Filter the records below, keeping only the lines that contain the word "button".

== Entries supplied ==
:::::

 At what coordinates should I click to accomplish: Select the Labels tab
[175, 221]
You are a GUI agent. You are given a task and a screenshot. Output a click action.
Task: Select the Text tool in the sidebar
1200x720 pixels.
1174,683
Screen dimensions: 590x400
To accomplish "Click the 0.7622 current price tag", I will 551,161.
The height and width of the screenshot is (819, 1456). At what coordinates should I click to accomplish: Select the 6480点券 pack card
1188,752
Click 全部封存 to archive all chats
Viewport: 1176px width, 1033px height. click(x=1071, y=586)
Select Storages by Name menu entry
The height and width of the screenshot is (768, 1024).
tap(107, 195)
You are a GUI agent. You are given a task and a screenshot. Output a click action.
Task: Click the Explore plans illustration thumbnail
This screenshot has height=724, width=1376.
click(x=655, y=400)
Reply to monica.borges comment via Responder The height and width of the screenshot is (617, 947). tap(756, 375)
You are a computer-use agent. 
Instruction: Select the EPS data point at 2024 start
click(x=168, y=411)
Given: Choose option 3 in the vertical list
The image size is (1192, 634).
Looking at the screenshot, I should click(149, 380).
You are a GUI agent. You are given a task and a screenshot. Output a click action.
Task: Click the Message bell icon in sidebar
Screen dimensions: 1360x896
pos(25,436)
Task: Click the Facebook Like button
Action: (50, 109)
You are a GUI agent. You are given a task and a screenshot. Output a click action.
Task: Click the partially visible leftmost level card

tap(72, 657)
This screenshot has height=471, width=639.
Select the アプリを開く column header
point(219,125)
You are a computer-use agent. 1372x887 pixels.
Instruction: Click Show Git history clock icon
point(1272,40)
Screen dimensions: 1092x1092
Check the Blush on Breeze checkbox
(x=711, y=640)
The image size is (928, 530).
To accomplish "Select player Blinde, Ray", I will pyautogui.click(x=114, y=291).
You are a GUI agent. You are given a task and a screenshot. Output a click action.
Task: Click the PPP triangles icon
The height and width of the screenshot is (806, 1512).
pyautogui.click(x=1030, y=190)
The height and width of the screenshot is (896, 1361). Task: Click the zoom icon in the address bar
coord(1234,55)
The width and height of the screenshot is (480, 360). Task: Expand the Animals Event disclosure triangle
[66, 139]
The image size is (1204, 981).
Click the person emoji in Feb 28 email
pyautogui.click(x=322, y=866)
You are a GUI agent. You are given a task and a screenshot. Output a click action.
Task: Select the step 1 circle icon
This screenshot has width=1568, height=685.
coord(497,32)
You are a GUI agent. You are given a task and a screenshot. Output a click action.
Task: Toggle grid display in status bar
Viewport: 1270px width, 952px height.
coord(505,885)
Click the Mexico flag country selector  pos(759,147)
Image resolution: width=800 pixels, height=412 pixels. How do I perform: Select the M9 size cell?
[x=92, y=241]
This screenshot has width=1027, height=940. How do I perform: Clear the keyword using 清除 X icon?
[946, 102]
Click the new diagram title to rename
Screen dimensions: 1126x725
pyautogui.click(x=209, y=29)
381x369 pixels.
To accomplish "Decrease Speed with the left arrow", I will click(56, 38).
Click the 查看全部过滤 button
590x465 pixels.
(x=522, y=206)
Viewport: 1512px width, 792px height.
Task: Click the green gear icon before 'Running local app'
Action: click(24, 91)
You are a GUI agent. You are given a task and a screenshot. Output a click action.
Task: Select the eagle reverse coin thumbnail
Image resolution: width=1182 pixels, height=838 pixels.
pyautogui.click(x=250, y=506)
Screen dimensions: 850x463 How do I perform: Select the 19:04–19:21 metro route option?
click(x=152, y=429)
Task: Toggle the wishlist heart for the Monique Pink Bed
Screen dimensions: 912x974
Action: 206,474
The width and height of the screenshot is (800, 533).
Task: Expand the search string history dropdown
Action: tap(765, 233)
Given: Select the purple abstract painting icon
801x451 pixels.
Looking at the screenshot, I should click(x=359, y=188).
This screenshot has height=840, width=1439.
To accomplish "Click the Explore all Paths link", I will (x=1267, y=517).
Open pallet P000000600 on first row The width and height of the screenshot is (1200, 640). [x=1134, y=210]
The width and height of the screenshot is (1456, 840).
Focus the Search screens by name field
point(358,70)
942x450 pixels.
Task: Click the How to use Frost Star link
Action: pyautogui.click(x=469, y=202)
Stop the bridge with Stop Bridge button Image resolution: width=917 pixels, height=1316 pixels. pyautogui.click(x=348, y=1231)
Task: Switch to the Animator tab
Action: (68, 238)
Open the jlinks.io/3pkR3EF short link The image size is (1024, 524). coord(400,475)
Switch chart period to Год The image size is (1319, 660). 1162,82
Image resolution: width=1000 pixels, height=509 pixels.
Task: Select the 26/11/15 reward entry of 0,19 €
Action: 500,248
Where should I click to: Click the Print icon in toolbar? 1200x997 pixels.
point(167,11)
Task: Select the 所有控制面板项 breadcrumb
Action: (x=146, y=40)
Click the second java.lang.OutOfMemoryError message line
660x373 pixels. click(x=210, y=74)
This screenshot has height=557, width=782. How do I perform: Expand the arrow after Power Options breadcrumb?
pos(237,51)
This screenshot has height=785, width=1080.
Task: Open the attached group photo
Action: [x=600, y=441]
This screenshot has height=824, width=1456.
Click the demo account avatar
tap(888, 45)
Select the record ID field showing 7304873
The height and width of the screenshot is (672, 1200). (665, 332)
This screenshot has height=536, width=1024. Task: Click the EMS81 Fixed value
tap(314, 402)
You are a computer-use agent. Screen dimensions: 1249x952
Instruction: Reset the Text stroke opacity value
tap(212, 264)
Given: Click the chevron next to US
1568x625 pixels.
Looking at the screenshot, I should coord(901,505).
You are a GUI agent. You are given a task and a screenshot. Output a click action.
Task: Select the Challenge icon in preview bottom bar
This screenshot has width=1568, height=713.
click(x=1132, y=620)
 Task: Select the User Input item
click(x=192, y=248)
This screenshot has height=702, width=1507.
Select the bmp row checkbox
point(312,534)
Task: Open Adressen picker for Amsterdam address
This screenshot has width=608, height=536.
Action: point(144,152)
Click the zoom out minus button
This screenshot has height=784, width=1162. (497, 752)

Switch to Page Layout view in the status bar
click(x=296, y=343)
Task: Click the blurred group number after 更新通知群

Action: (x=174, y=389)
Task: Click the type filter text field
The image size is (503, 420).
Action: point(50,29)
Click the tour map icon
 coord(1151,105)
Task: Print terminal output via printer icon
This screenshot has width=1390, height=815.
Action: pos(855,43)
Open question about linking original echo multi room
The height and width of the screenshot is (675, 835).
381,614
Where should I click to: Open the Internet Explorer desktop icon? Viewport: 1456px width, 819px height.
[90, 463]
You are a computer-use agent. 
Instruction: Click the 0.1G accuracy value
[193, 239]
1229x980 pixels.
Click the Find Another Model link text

:::::

== Response to the task ==
Task: Click the Facebook Like button
Click the 查看全部过滤 button
Stop the bridge with Stop Bridge button Image resolution: width=917 pixels, height=1316 pixels. pyautogui.click(x=348, y=1231)
Click the zoom out minus button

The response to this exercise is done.